The combination’s potential to reduce certain side effects was identified in a Phase II study in late 2012 (Also see "The Next Wave For Melanoma" - Pink Sheet, 18 Jun, 2012.). Adding the MEK inhibitor helps the body escape the development of resistance and also avoid the malignancy side effects.

However, results from the COMBI-d first-line trial of Tafinlar/Mekinist vs. Mekinist alone, presented at the ASCO meeting and published in the New England Journal of Medicine on Sept. 29, had been disappointing.

In the 433-patient trial, which was a confirmatory study following accelerated approval of the combination, median PFS for the combination was 9.3 months compared to 8.8 months for monotherapy.
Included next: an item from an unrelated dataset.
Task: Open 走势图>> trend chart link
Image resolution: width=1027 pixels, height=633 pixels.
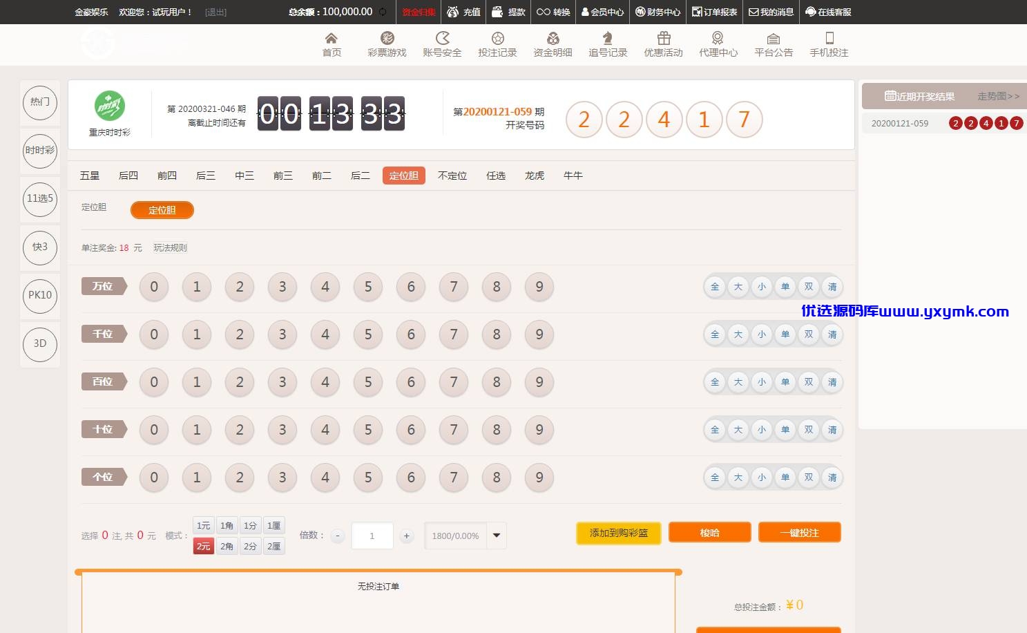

This was a statistically significant result, but the margin was a lot smaller than in the initial Phase II trial – raising questions about whether the result was a fluke, or a sign that monotherapy was getting so good that combination therapy might not be adding so much.

“The combination therapy, as compared with monotherapy, was associated with a 37% relative reduction in the risk of death at the interim survival analysis, but this result did not cross the prespecified stopping boundary,” lead author Georgina Long, University of Sydney, et al., said in the NEJM publication. “Notably, this difference in survival was observed despite the increased use of new therapies after the discontinuation of monotherapy, including therapies with a proven survival benefit (e.g., ipilimumab).”

She noted that there is a role for avoiding resistance to BRAF inhibition. “Resistance to single agent BRAF inhibition is acquired predominantly through reactivation of the MAPK pathway,” the article states. “Our study shows that the inhibition of the MAPK pathway at two nodes rather than one decreases the risk of progression (and therefore delays resistance) by 25%.”

The study publication of co-BRIM also concludes that there’s a valid role for combination therapy, though its place versus immunotherapy needs to be considered. “The data combining BRAF and MEK inhibitor-targeted therapies need to be put in context with the rapidly evolving melanoma-treatment landscape – namely, the development of immunotherapies that are based on checkpoint blockade with ipilimumab or anti-programmed death 1 antibodies,” lead author James Larkin, Royal Marsden Hospital, and colleagues wrote. “Evidence suggests that these agents can lead to durable tumor responses in patients with metastatic melanoma, albeit with lower response rates than have been observed with BRAF and MEK inhibition.”